Ellen T. Rudy1, Peter R. Kerndt
2, Paula Amezola De Herrera
3, Lisa Smith
2, Tiffany Horton
3, Matt Bosse
3, and Bob Bolan
3. (1) Sexually Transmitted Disease Program, Los Angeles County Department of Public Health, 2615 S. Grand Ave., Room 500, Los Angeles, CA, USA, (2) Sexually Transmitted Disease Program, Los Angeles County Department of Health Services, 2615 S. Grand Ave., Room 500, Los Angeles, CA, USA, (3) Los Angeles Gay & Lesbian Center, 1625 N. Schrader Blvd, Los Angeles, CA, USA
Background:
Testing sex partners of persons with a sexually transmitted disease (STD) is a key public health strategy.
Objective:
To compare STDs among men who have sex with men (MSM) who report a sexual contact to a partner with an STD and MSM seen in an STD clinic for other reasons.
Method:
We analyzed primary reason for STD clinic visit and STD diagnosis between 1998-2004 among MSM. Pearson chi-square test was used to compare differences in chlamydia (CT) and gonorrhea (GC) between contacts to an STD and those seen for others reasons.

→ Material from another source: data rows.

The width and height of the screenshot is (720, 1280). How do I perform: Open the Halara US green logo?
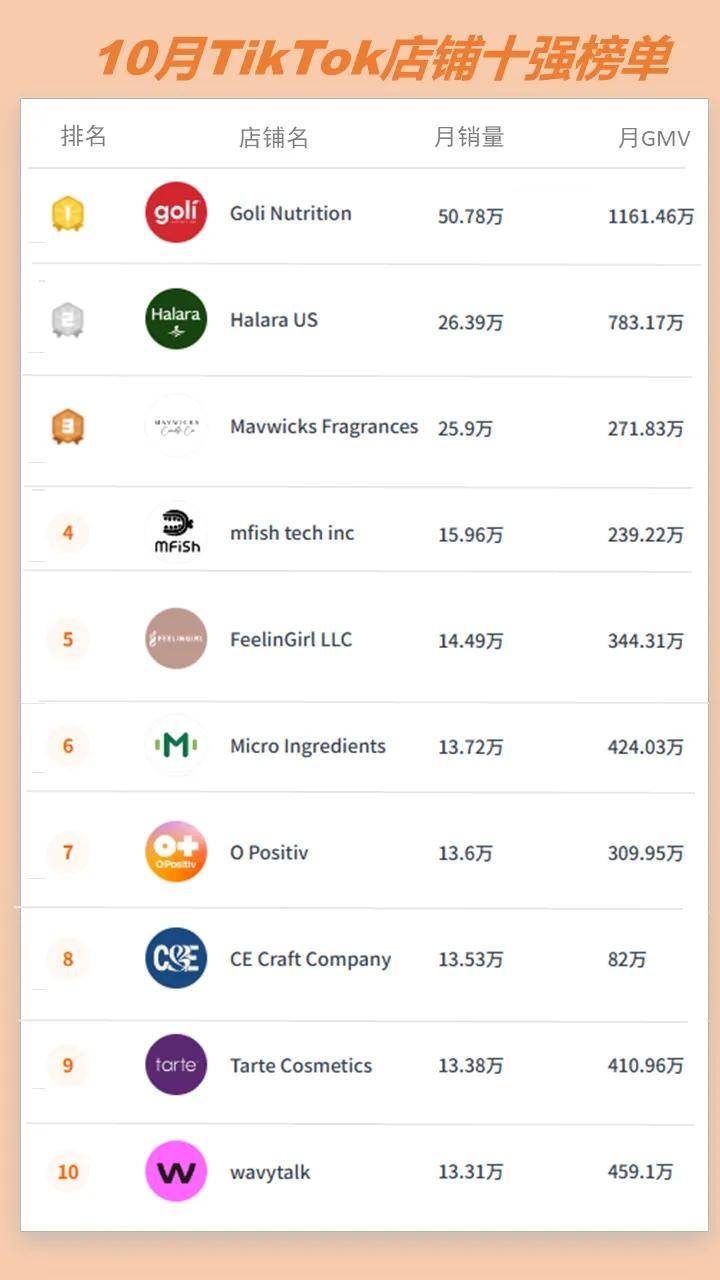[176, 319]
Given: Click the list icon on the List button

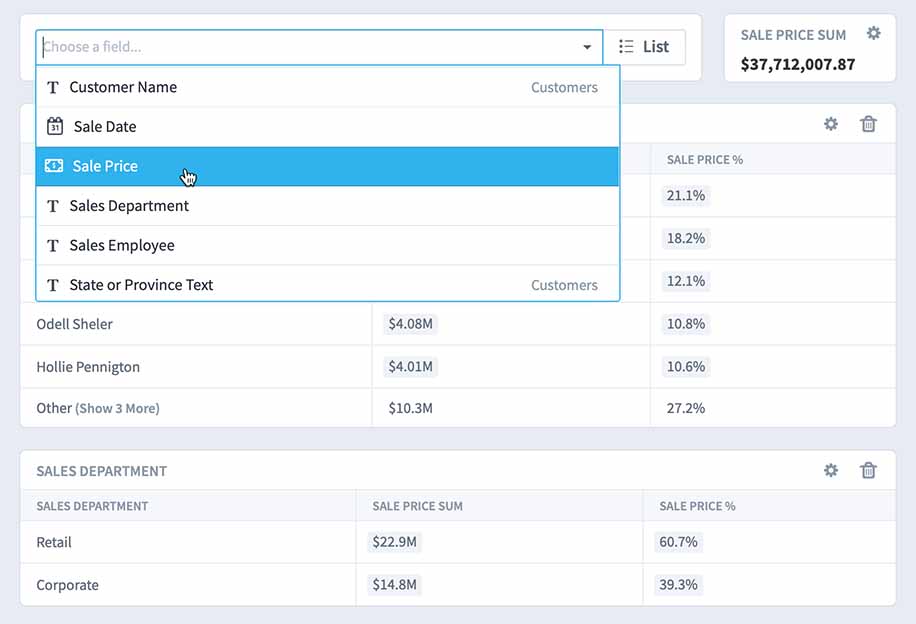Looking at the screenshot, I should pos(625,47).
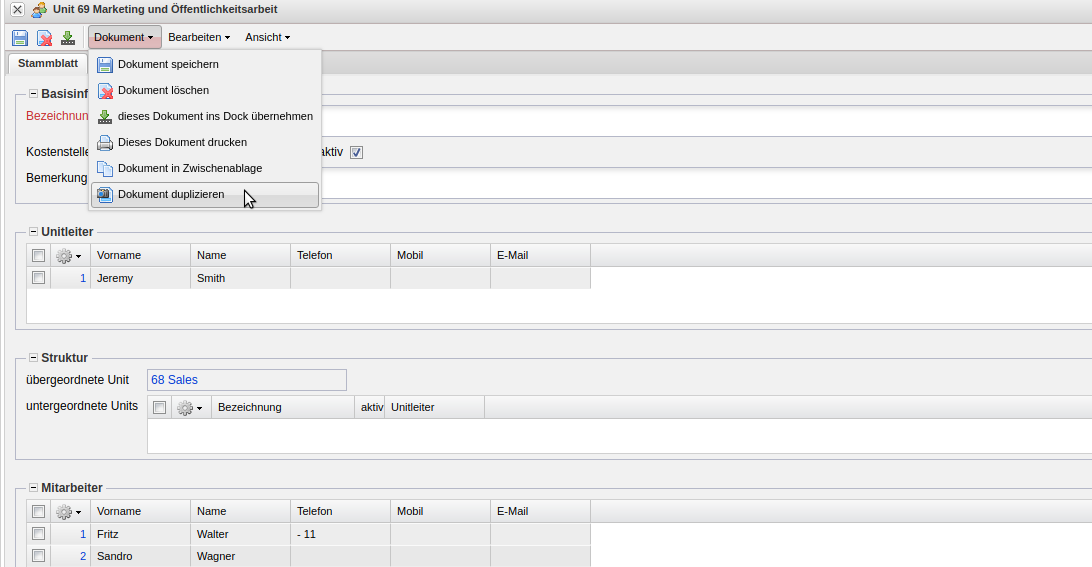The height and width of the screenshot is (567, 1092).
Task: Click the delete document toolbar icon
Action: coord(44,38)
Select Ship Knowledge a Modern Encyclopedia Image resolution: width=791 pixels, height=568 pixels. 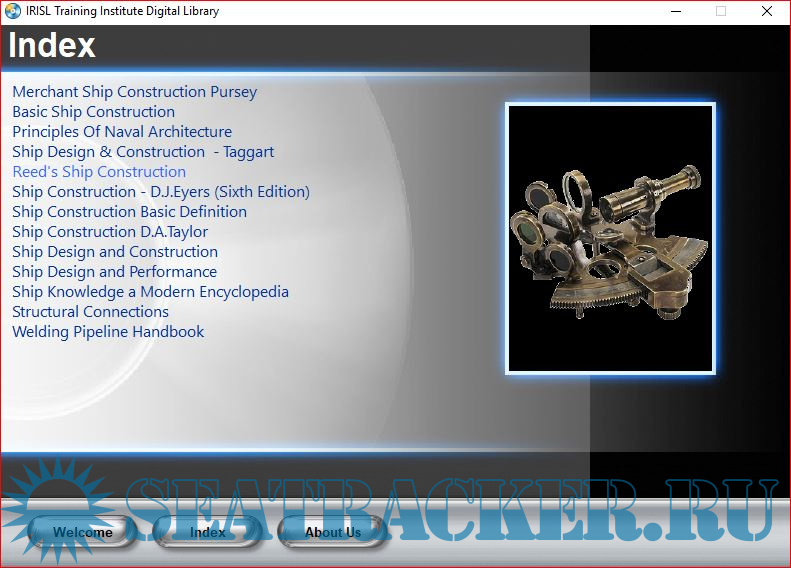coord(150,292)
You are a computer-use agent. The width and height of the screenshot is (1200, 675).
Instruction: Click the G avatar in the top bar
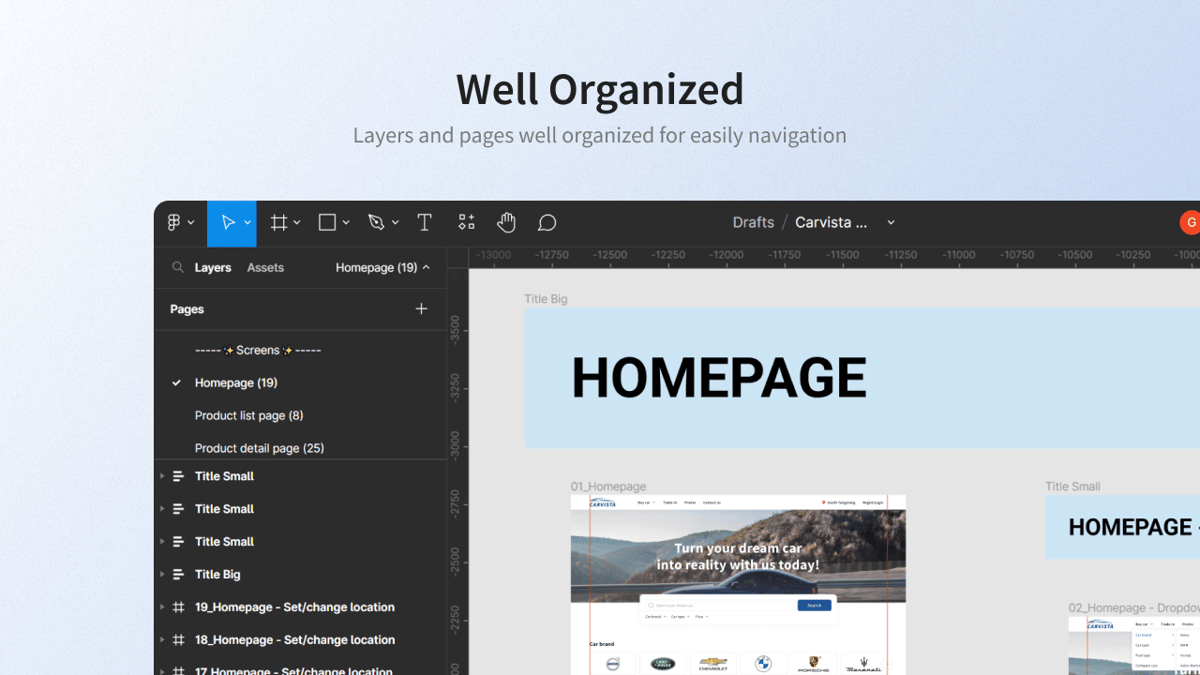1190,222
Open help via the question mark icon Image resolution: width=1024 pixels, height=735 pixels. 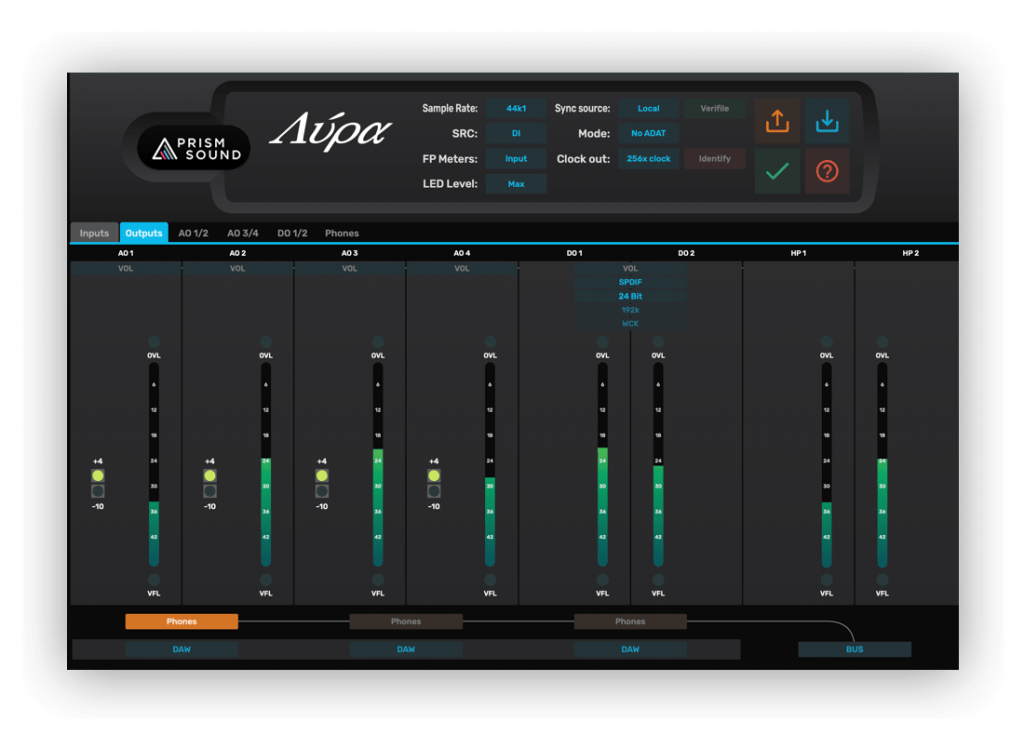pos(827,170)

Logistic regression was used to estimate the adjusted odds ratio (AOR), adjusting for age, race/ethnicity, and sexual orientation.
Result:
The primary reason for clinic visit for 13,399 unduplicated visits was: symptoms 10,699 (80%); request for “checkup” 1781 (13%); contact to an STD 873 (7%); and other 46 (<1%). 9,903 were screened for oral GC; 58 (9%) of contacts tested positive compared with 355 (5%) of patients reporting symptoms and 44 (3%) of those seeking a “checkup”. 4,848 were screened for rectal GC; 51 (15%) of contacts tested positive compared to 278 (8%) of patients reporting symptoms and 24 (3%) of those seeking a “checkup”. 10,515 patients were screened for CT; 22 (3%) of contacts tested positive compared with 635 (8%) of patients reporting symptoms and 38 (2%) of those seeking a “checkup”. Contacts (compared with non-contacts) were more likely to test positive for oral GC (AOR: 1.98, 95% confidence interval [CI]: 1.48, 2.64) and for rectal GC (AOR: 2.22, 95%CI: 1.61, 3.08), after multivariate adjustment.
Conclusion:
Efforts to promote disclosure of exposure to an STD should be encouraged and may result in early identification and treatment of infected individuals.
Implications:
Counselors and clinicians should encourage patients diagnosed with an STD to inform their partners and interventions that improve partner referral rates should be tested.